Compaction of Modern Carbonate Sediments: Implications for Generation and Expulsion of Hydrocarbons
Eugene A. Shinn, Daniel M. Robbin, George E. Claypool, 1984. "Compaction of Modern Carbonate Sediments: Implications for Generation and Expulsion of Hydrocarbons", Petroleum Geochemistry and Source Rock Potential of Carbonate Rocks, James G. Palacas
Download citation file:
Combined compaction and heating experiments conducted with in-situ modern carbonate sediments produced dissolved and undissolved tarry hydrocarbons. During heating at temperatures ranging from 100° to 200°C (212°-392°F) and under pressures of up to the equivalent of 13,000 ft (4,000 m) of burial, hydrocarbons with an immature, biologically related, bimodal carbon distribution were converted to hydrocarbons with a relatively more mature unimodal distribution.

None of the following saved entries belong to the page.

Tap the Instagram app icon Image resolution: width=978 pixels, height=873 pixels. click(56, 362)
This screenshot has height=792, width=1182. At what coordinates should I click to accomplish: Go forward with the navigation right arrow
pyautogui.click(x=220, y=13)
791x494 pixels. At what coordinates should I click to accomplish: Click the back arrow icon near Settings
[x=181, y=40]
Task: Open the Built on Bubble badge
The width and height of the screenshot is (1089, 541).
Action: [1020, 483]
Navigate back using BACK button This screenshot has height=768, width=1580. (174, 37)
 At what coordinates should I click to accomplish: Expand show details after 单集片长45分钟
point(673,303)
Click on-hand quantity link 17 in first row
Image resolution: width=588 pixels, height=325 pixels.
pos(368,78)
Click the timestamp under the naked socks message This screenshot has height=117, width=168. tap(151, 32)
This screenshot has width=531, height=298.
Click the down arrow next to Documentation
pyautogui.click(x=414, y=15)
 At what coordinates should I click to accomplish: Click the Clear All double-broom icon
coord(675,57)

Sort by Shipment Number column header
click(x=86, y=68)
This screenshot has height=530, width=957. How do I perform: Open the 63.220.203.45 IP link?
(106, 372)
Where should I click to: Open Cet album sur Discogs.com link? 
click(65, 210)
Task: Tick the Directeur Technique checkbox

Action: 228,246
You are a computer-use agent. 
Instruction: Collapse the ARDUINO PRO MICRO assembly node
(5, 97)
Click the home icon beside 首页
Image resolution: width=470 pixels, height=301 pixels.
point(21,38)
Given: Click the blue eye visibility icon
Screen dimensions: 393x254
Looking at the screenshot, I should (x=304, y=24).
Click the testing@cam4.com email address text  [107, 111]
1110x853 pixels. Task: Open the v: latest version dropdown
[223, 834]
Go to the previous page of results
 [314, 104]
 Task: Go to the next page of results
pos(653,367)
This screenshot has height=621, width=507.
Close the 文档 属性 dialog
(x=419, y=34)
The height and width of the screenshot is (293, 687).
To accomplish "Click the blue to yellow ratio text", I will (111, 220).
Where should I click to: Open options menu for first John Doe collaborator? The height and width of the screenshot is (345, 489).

The new hydrocarbon distribution resembles those typical of Upper Cretaceous carbonate-rock extracts in south Florida. The data from these short-term experiments lend support to the idea that limestones can serve as hydrocarbon source beds and that compaction, both mechanical and chemical (i.e., pressure dissolution), could provide the "driving force" for expulsion into a carrier bed or directly into a reservoir. The suggestion is made that, at depths and temperatures at and within the oil-generation window, liquid hydrocarbons together with compaction waters escape during chemical compaction (akin to stylolitization). As temperature and pressure increase, liquid hydrocarbons escape through hydraulically formed microfractures. Finally, with continued burial and increased temperature, below the oil-generation window, the residual hydrocarbons and other hydrogen-rich materials (kerogen) are converted to and escape as gas condensates and gases.